Whether you’re buying your first car or your fifth, you probably know that even if your plan is to finance that vehicle, you’ll need money for a down payment. Or, if you don’t want to deal with monthly car loan payments, your goal may be to buy a car outright.

Saving for a car can take time, so it’s important to find a good home for your money as you work towards your goal. And for the most part, a savings account really is your best bet.

Stick to a savings account

The money in your savings account probably earns interest, but it might not earn much. This applies particularly in the current interest rate environment. On the other hand, if you were to put your car funds in a brokerage account and invest that money, you would stand a chance of a much bigger return.

But as tempting as it may be, savings accounts offer one big advantage over brokerage accounts, and that is that your money is protected for up to $250,000 per person as long as your bank is FDIC insured. . This guarantee alone is worth giving up for a higher return on your money.

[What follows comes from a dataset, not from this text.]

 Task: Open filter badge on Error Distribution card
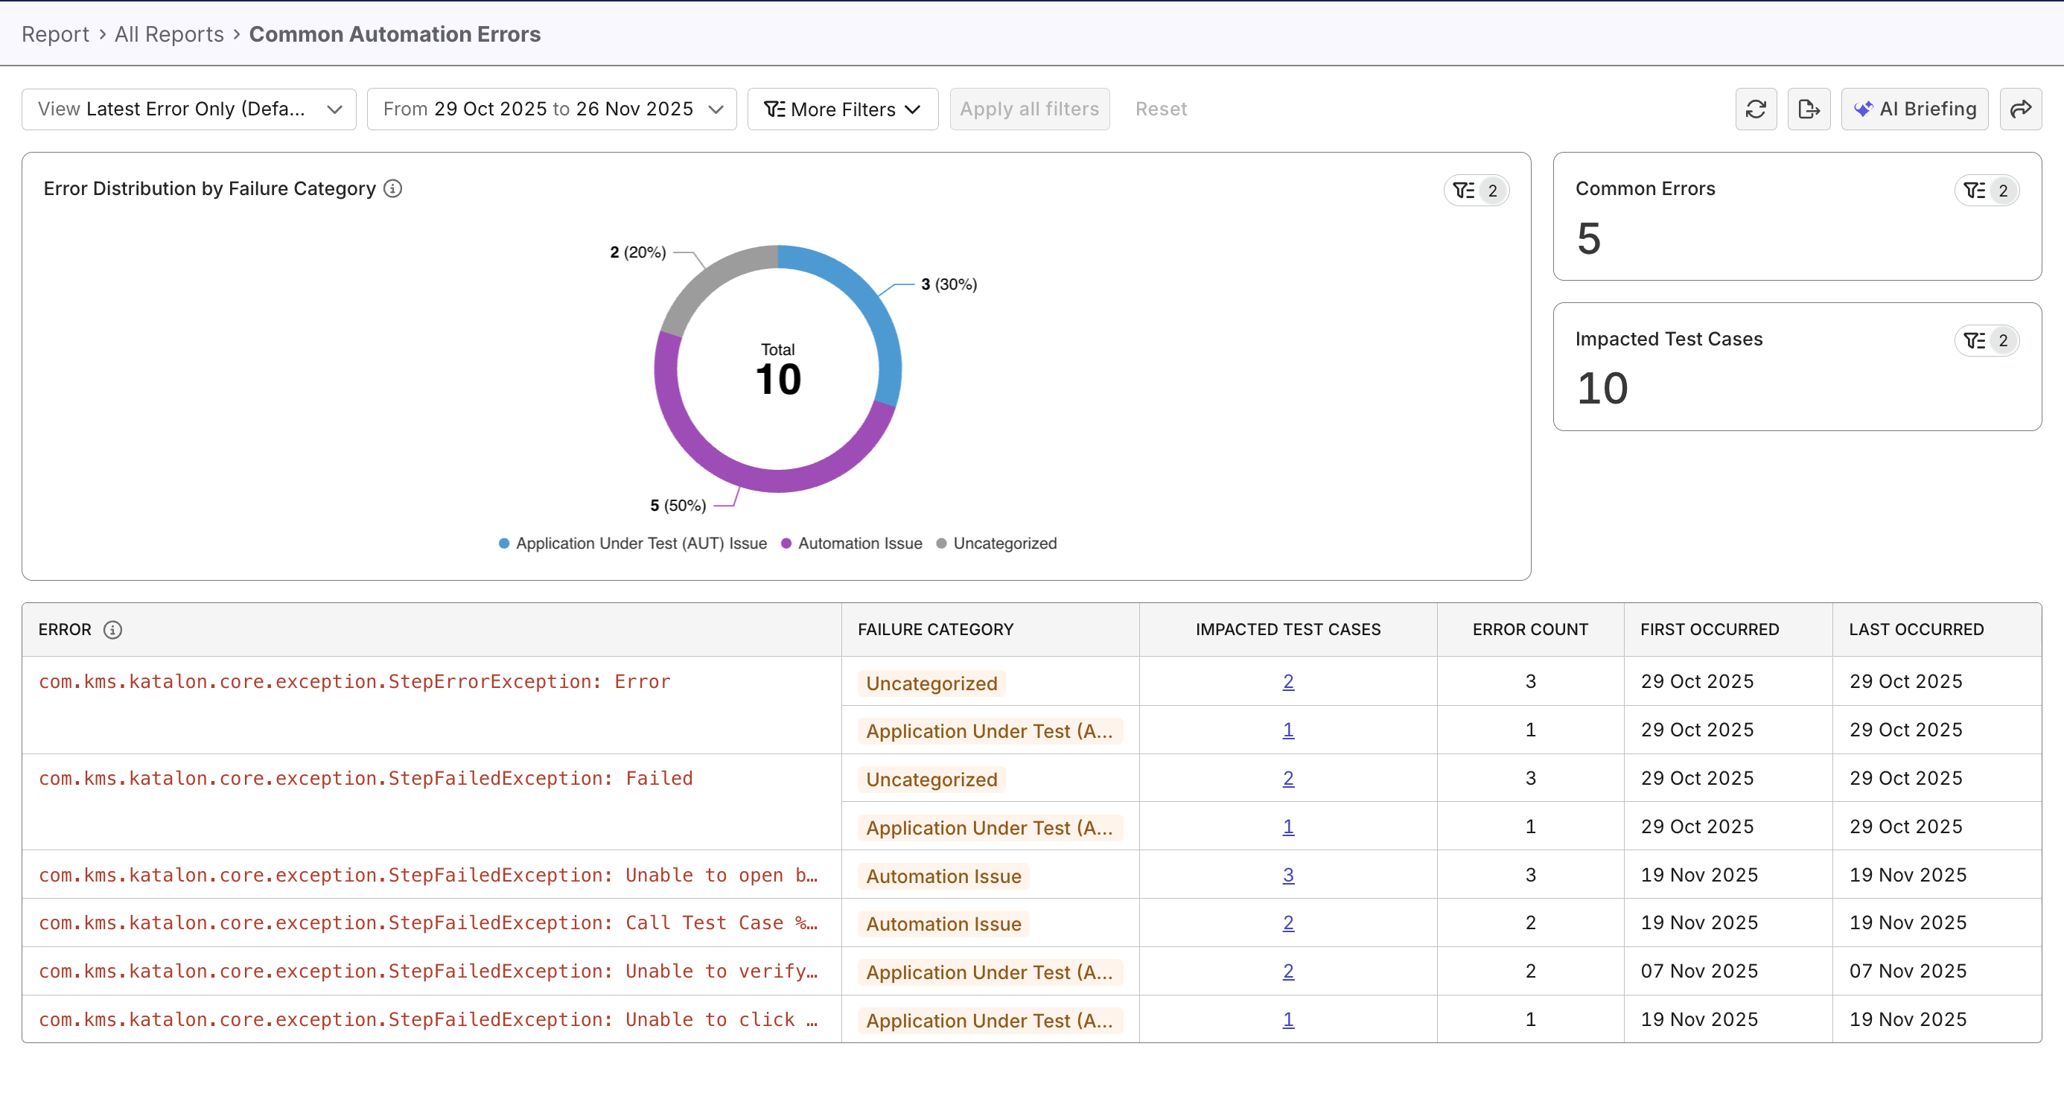click(1476, 191)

As a general rule, it’s not a good idea to invest money that you think you’ll need soon. This is because the stock market can be very volatile, and if you don’t give yourself enough time to weather the downturns, you could end up with losses.

Let’s say you have $8,000 on hand and your goal is to save $10,000 and buy your car by the end of the year. If you were to put your $8,000 in a brokerage account, by November the value of your portfolio could decline to $6,500 if the value of the stocks drops. And that’s not a good thing if you want to buy your car in December. On the other hand, if you put $8,000 in a savings account today and don’t touch it, you’ll have that $8,000 at the end of the year, plus an extra touch of accrued interest.

And the CDs?

Certificates of deposit (CDs) tend to offer higher interest rates than savings accounts, so you might be tempted to keep your car funds in one. But right now that doesn’t make much sense. CDs don’t pay much more than savings accounts these days, so for that minimal increase in interest, it’s not worth locking yourself into a preset CD term.

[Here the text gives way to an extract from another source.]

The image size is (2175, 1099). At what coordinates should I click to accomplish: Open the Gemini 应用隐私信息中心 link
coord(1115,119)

If you end up having to cash in on a CD early, you’ll usually be penalized several months in interest. And while that’s not a huge loss with today’s lower interest rates, it’s also a situation not worth getting into.

Saving for a car takes effort. While you may be inclined to invest your car funds to reach your savings goal sooner, there are a lot of risks involved in going this route. You’re better off keeping that money in a traditional savings account and doing your best to keep adding to it until you have enough to drive away with the vehicle of your choice.